- _Exercise instructions_: Your reply should be made up of every line in the records below that holds the string "tile".

- _Data section_:
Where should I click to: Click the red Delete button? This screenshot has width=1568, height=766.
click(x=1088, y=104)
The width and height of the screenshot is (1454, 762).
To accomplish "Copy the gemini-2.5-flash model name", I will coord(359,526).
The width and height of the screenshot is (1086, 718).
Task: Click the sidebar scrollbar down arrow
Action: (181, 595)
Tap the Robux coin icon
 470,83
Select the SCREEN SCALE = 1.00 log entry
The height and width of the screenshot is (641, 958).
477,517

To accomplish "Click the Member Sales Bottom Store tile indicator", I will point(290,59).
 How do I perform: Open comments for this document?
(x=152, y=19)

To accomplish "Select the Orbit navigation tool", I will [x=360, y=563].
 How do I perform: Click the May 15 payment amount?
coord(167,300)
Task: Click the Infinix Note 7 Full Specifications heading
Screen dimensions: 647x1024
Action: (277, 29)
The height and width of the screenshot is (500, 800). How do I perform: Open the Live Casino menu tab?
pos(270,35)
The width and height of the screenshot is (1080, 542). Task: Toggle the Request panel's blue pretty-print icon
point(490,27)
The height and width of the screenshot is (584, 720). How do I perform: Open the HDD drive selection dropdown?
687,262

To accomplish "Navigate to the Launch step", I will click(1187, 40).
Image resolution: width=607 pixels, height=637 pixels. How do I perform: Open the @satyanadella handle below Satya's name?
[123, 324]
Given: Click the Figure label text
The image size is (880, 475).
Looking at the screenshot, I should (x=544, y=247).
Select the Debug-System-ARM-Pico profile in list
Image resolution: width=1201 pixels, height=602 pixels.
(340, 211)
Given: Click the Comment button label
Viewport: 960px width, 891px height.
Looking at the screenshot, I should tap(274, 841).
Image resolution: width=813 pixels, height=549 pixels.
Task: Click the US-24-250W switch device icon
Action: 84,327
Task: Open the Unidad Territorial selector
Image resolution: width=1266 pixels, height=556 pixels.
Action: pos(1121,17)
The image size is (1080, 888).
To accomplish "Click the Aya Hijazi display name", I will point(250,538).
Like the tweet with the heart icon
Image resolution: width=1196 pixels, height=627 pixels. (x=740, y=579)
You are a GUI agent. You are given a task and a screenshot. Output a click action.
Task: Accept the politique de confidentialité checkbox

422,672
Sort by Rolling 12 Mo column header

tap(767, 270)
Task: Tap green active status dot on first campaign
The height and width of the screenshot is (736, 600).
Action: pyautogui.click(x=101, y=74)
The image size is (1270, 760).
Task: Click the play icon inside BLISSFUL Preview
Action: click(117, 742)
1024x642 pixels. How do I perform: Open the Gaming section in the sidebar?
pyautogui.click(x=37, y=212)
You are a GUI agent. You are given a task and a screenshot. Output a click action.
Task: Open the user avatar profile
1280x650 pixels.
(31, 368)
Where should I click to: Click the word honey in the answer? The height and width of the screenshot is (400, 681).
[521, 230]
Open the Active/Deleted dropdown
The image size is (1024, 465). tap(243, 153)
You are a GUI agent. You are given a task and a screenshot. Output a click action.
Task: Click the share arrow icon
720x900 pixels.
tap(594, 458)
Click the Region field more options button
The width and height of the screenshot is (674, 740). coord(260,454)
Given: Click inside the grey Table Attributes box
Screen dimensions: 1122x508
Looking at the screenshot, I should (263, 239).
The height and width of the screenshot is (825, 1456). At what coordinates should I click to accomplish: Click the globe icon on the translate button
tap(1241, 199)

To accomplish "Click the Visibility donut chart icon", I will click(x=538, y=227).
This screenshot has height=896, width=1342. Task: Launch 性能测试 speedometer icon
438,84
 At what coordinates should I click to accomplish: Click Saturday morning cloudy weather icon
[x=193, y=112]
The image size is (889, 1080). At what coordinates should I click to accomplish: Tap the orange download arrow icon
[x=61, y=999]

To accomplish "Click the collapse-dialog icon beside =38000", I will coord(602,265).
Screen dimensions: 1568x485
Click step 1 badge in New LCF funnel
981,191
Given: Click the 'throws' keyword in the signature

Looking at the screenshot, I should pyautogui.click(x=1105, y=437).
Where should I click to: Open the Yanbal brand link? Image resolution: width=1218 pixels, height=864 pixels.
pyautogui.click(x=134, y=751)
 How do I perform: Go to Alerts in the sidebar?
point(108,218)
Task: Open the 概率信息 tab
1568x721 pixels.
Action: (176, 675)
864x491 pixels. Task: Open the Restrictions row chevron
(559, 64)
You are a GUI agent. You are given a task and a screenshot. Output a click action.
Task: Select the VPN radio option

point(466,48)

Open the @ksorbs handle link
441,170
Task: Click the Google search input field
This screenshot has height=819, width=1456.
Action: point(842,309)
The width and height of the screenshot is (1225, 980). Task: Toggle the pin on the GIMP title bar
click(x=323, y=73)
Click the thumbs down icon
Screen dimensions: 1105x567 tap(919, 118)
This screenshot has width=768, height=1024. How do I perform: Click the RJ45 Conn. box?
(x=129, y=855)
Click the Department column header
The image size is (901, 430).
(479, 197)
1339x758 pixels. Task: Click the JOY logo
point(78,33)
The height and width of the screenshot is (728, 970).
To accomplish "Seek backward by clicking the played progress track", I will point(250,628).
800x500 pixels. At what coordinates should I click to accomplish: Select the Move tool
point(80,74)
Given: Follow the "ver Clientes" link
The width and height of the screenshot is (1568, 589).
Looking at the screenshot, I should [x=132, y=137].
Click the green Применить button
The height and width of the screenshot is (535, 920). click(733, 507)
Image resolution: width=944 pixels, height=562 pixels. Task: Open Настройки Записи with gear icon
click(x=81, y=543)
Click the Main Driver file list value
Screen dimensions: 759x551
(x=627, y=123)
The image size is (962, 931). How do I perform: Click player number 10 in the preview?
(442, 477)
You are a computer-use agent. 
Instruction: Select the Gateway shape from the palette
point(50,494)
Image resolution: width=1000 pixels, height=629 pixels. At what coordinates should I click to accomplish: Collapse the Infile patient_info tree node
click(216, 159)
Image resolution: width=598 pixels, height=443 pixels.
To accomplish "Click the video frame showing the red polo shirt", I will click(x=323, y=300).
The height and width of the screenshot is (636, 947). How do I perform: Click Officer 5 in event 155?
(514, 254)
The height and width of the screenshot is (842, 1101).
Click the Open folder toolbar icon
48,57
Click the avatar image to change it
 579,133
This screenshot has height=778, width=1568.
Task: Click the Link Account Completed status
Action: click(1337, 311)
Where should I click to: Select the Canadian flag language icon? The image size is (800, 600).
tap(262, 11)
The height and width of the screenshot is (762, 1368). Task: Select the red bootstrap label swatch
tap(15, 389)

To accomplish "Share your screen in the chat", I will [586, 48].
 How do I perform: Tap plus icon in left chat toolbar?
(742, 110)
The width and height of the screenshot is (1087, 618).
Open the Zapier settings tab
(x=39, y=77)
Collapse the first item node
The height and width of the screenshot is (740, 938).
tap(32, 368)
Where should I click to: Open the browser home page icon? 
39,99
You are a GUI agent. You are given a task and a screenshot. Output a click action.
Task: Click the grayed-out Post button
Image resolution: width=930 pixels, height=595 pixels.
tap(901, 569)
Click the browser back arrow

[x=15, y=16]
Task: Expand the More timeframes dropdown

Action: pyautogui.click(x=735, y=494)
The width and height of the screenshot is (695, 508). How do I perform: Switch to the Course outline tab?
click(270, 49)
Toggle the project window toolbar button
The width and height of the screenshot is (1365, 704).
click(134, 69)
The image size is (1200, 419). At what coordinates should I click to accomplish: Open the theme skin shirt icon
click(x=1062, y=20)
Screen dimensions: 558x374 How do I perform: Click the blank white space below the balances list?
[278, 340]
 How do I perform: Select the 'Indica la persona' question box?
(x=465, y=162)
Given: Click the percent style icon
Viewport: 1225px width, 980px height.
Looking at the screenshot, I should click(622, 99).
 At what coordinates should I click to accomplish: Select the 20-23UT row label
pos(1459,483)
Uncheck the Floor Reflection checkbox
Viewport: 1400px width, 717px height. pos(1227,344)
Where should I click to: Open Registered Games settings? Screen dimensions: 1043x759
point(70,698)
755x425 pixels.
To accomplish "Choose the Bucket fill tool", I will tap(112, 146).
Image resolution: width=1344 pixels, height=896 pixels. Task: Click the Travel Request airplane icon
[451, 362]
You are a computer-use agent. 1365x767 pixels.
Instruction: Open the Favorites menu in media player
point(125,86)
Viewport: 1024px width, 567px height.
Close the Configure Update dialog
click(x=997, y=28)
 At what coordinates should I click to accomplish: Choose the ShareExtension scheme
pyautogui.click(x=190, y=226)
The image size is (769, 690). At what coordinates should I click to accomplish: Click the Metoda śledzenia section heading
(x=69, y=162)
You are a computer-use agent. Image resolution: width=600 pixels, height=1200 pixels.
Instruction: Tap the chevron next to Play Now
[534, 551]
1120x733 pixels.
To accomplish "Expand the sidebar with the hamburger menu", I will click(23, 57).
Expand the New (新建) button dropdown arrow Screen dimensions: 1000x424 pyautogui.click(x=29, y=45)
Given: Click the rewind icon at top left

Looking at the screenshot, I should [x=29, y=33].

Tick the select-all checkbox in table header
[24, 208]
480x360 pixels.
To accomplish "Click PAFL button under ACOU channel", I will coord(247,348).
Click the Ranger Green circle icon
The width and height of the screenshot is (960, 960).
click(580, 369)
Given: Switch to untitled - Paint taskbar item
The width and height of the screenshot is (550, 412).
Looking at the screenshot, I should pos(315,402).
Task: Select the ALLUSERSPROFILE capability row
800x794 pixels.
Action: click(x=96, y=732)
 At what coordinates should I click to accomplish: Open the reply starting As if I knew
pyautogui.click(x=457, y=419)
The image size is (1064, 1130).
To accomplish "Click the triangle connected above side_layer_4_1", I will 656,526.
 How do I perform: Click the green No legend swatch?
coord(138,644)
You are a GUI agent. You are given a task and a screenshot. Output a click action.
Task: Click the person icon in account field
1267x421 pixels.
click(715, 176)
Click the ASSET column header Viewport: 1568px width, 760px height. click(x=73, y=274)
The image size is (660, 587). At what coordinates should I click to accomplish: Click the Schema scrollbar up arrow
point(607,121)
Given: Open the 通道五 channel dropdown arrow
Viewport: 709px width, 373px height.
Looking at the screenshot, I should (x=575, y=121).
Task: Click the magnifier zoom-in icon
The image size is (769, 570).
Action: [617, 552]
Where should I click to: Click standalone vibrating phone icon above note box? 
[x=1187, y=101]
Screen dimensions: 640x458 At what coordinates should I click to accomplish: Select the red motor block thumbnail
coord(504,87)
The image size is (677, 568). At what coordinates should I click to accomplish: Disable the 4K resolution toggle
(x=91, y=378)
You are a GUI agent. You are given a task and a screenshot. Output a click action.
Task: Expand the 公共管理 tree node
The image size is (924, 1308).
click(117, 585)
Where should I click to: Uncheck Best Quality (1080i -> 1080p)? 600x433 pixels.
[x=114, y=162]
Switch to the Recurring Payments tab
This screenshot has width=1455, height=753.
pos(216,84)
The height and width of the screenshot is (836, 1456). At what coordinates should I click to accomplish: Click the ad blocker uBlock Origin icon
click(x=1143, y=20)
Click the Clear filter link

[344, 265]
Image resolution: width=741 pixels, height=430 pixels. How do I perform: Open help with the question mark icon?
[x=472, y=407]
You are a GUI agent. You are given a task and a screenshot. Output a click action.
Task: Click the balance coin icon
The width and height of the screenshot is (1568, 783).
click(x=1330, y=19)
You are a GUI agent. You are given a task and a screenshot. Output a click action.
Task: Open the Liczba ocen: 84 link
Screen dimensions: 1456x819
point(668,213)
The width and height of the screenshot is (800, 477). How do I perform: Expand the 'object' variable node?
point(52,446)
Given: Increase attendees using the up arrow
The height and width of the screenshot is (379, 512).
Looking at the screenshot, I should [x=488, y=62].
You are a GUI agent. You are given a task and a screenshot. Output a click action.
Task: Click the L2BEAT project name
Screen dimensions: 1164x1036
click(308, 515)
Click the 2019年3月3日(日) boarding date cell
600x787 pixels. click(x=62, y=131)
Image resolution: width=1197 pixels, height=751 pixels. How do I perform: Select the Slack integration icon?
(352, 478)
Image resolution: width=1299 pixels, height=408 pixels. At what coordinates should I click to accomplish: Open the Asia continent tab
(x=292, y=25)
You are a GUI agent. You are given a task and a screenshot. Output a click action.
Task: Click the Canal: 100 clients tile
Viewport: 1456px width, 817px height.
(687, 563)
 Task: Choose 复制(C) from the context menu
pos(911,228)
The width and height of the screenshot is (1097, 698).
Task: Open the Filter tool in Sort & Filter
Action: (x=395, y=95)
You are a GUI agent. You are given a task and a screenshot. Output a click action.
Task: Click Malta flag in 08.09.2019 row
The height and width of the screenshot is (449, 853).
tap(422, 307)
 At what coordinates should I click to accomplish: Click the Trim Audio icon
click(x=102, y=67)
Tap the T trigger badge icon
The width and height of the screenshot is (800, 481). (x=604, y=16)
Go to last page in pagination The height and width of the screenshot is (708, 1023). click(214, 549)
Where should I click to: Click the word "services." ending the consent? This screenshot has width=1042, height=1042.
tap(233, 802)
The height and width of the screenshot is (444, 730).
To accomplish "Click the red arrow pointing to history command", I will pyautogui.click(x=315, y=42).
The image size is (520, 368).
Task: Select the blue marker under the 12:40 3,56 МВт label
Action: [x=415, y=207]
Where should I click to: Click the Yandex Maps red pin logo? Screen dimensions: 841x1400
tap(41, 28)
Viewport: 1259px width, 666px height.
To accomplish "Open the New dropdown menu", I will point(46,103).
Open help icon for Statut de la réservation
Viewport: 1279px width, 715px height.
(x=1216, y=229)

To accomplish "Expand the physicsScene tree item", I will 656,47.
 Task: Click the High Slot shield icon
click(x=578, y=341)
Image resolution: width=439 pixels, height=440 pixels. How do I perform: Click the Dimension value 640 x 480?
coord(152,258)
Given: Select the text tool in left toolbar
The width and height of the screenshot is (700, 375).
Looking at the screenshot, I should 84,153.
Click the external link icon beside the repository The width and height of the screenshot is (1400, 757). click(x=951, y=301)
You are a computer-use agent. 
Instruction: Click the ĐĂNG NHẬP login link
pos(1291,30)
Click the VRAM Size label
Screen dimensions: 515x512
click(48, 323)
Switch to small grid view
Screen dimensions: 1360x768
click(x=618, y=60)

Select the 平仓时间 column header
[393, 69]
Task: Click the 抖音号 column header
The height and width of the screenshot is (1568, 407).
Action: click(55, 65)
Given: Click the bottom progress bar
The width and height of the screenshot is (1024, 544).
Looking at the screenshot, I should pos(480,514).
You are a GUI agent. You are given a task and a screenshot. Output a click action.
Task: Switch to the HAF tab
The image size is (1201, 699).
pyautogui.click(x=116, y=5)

- _Result for this task_:
To accomplish "Click the Member Sales Bottom Store tile indicator", I will point(290,59).
Task: Click the Canal: 100 clients tile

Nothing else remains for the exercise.